No campo da esquerda duas avaliações: a primeira credita a derrota do PT somente ao movimento político que culminou com o impeachment da ex-presidenta Dilma, ou seja, compõe o roteiro do golpe traçado e liderado pela Operação Lava Jato.
De acordo com essa avaliação, a causa da derrocada eleitoral do partido é atribuída apenas à estratégia da direita, sem considerar os erros cometidos nas últimas décadas pelo campo democrático e popular, em especial a política de aliança e onciliação de classe levadas ao extremo, não só pelos governos Lula/Dilma, mas também pelo PT e pelos movimentos sociais, com raras exceções.
A segunda avaliação no campo da esquerda atribui a derrota eleitoral acachapante apenas aos erros cometidos pelo PT, sobretudo por ter priorizado em demasia a luta institucional em detrimento da luta de classe, de hegemonia e o afastamento dos movimentos sociais.
Também por não ter feito as reformas estruturais durante os 13 anos em que liderou o governo federal, sem considerar a incidência no resultado eleitoral da ofensiva da direita contra o partido desde as jornadas de mobilizações em junho de 2013.
Aqui, é bom que se diga que elas foram instrumentalizadas por força dos interesses imperialistas e do capital internacional que naquele momento visavam enfraquecer o governo Dilma e abrir caminho para derrotá-lo nas eleições de 2014, de forma a facilitar a apropriação do pré-sal, da Petrobras e das riquezas naturais.

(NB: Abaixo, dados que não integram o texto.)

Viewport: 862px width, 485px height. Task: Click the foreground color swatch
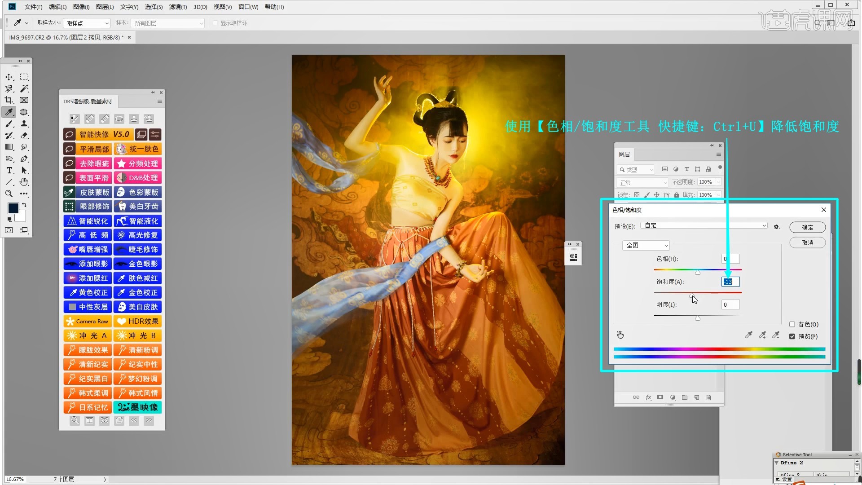coord(13,208)
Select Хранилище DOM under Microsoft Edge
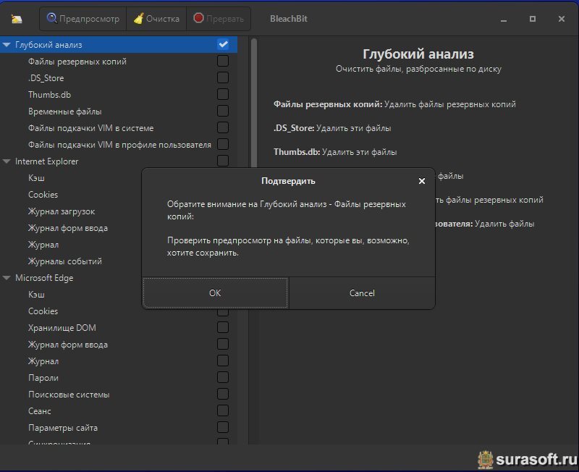579x472 pixels. click(x=62, y=328)
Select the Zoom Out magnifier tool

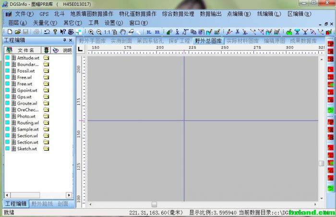pyautogui.click(x=98, y=32)
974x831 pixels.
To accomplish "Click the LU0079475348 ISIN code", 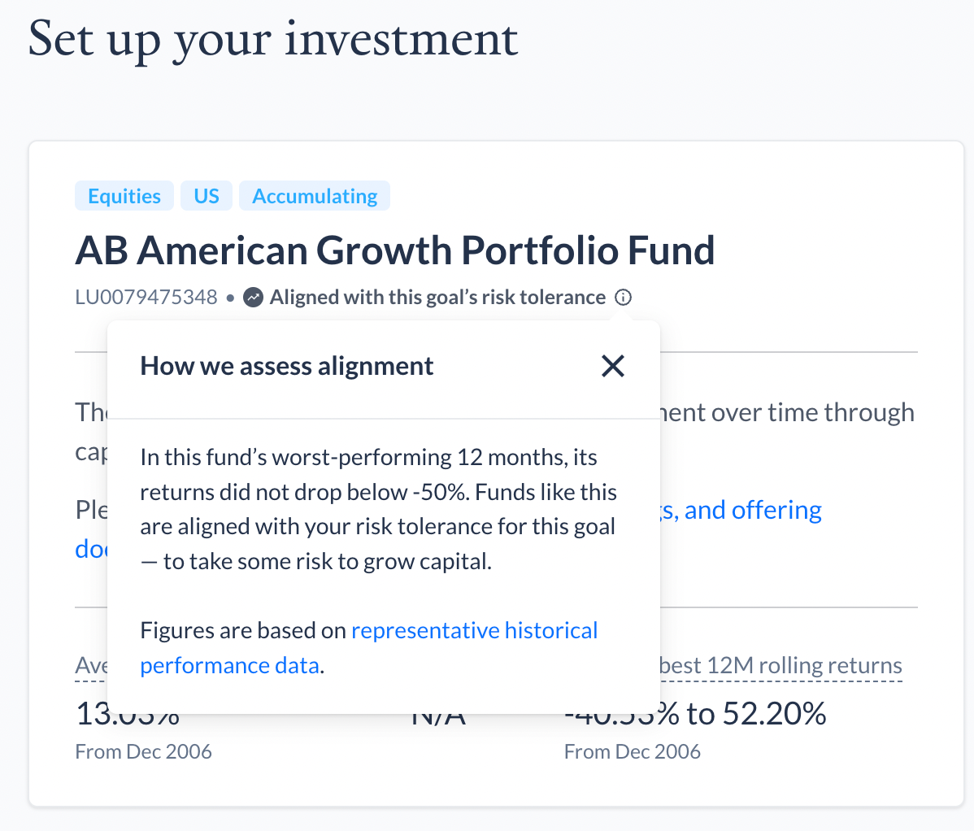I will (146, 298).
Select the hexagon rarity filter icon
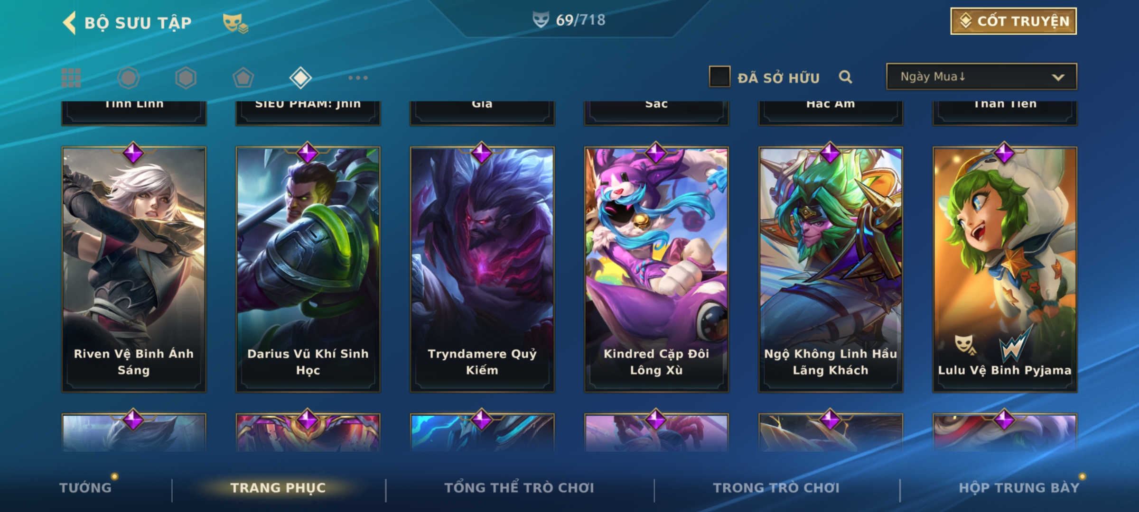 186,78
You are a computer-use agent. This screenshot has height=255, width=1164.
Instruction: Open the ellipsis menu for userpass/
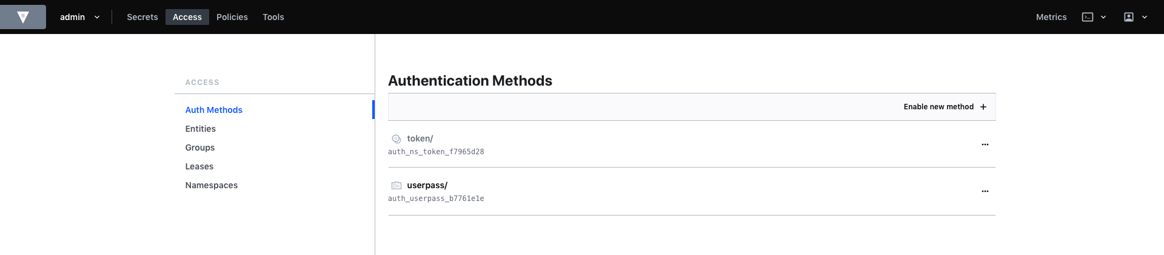pos(985,191)
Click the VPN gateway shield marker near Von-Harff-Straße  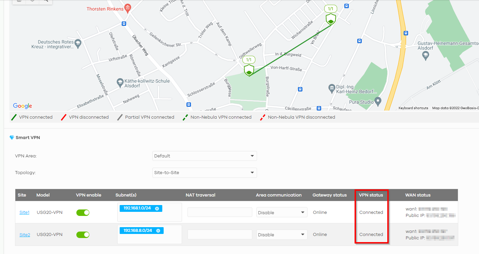click(249, 70)
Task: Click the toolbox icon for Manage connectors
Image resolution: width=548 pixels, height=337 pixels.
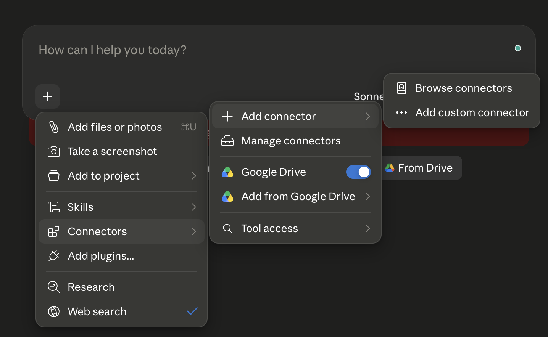Action: pyautogui.click(x=227, y=141)
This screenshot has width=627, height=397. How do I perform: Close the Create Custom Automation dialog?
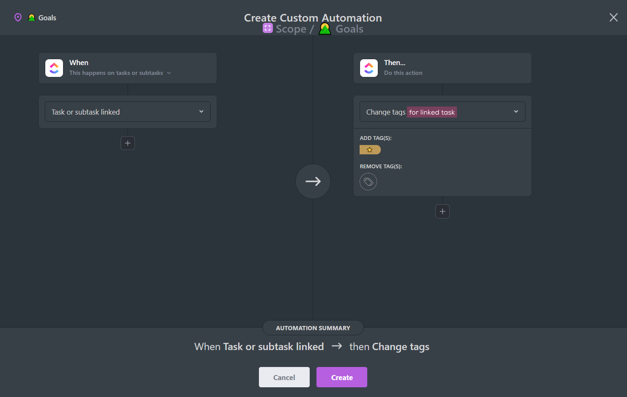pos(613,17)
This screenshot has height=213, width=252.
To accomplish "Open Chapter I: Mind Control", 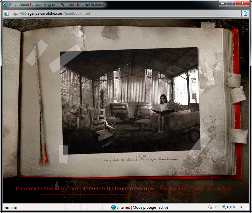I will point(47,189).
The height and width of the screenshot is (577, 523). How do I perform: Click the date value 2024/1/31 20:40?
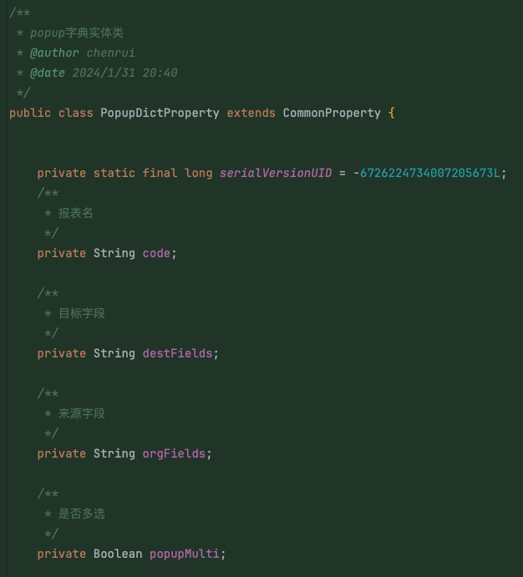pos(124,73)
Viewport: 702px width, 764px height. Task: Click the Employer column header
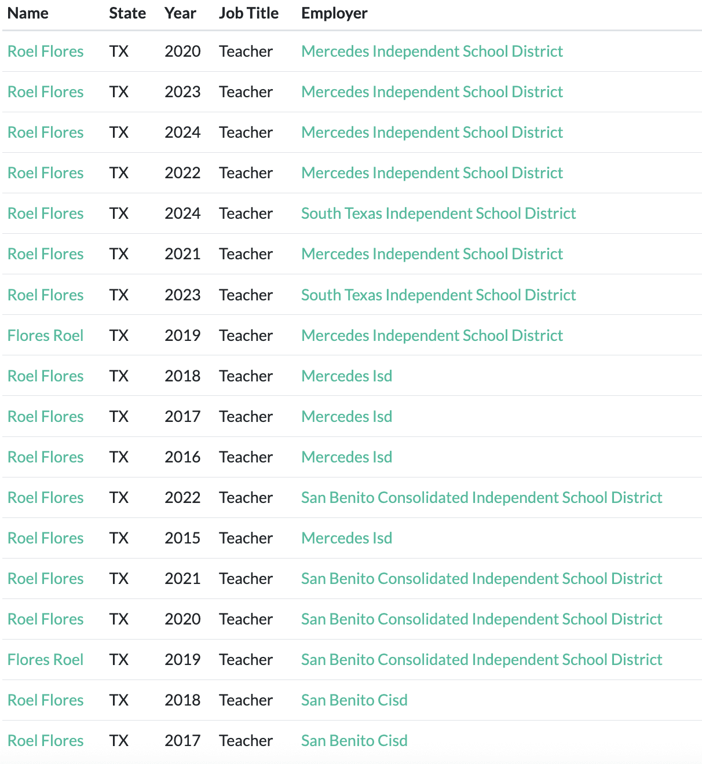(x=334, y=13)

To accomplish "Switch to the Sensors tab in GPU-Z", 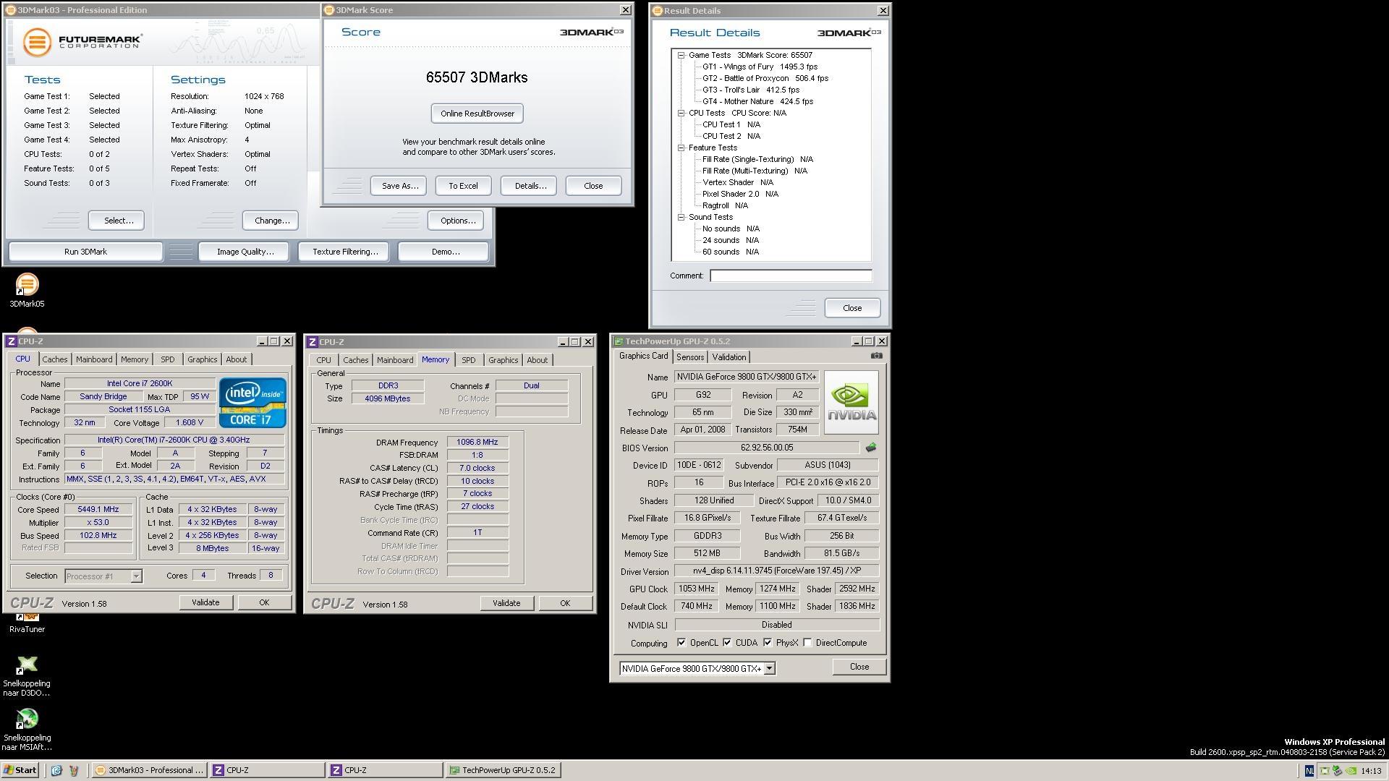I will [689, 357].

A terceira, na verdade não é uma avaliação, é uma narrativa dos vencedores disseminada pelos meios de comunicação. Essa versão afirma que o PT tomou uma surra eleitoral porque é corrupto. De acordo com essa análise, o resultado eleitoral enterrou a tese de que o impeachment foi um golpe, embora a rejeição ao governo Temer continue em patamares elevados.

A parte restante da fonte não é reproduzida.